__Provided data__:

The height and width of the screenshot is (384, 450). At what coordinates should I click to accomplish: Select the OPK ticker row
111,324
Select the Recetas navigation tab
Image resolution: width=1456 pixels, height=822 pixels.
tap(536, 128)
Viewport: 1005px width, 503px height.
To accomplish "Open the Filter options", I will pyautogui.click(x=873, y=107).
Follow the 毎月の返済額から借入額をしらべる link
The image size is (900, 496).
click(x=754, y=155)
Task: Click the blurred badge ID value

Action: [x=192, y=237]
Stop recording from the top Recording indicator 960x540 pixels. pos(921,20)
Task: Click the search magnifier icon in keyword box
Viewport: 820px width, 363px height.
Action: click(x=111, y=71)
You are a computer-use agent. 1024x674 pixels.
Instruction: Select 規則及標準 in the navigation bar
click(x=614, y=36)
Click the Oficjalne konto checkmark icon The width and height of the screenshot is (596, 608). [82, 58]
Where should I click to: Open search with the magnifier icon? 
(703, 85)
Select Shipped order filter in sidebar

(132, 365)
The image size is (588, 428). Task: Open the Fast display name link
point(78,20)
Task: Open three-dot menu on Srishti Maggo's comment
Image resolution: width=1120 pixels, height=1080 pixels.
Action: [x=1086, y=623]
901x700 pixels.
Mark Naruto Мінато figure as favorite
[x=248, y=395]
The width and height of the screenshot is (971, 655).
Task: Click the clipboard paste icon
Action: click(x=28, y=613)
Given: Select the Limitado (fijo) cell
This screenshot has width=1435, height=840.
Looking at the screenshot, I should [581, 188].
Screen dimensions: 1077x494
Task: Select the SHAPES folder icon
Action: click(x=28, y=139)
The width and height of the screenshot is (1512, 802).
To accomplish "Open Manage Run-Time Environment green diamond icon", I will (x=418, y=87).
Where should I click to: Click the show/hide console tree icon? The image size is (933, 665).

__What is needed__: Down to the final line, write out all of the material exactly.

__Task output__:
The height and width of the screenshot is (384, 450). At what coordinates should I click to accomplish: Select the OPK ticker row
111,324
Select the Recetas navigation tab
Image resolution: width=1456 pixels, height=822 pixels.
tap(536, 128)
Viewport: 1005px width, 503px height.
To accomplish "Open the Filter options", I will pyautogui.click(x=873, y=107).
Follow the 毎月の返済額から借入額をしらべる link
The image size is (900, 496).
click(x=754, y=155)
Task: Click the blurred badge ID value

Action: [x=192, y=237]
Stop recording from the top Recording indicator 960x540 pixels. pos(921,20)
Task: Click the search magnifier icon in keyword box
Viewport: 820px width, 363px height.
Action: click(x=111, y=71)
You are a computer-use agent. 1024x674 pixels.
Instruction: Select 規則及標準 in the navigation bar
click(x=614, y=36)
Click the Oficjalne konto checkmark icon The width and height of the screenshot is (596, 608). [82, 58]
Where should I click to: Open search with the magnifier icon? 
(703, 85)
Select Shipped order filter in sidebar

(132, 365)
The image size is (588, 428). Task: Open the Fast display name link
point(78,20)
Task: Open three-dot menu on Srishti Maggo's comment
Image resolution: width=1120 pixels, height=1080 pixels.
Action: [x=1086, y=623]
901x700 pixels.
Mark Naruto Мінато figure as favorite
[x=248, y=395]
The width and height of the screenshot is (971, 655).
Task: Click the clipboard paste icon
Action: click(x=28, y=613)
Given: Select the Limitado (fijo) cell
This screenshot has width=1435, height=840.
Looking at the screenshot, I should [581, 188].
Screen dimensions: 1077x494
Task: Select the SHAPES folder icon
Action: click(x=28, y=139)
The width and height of the screenshot is (1512, 802).
To accomplish "Open Manage Run-Time Environment green diamond icon", I will (x=418, y=87).
Where should I click to: Click the show/hide console tree icon? The image size is (933, 665).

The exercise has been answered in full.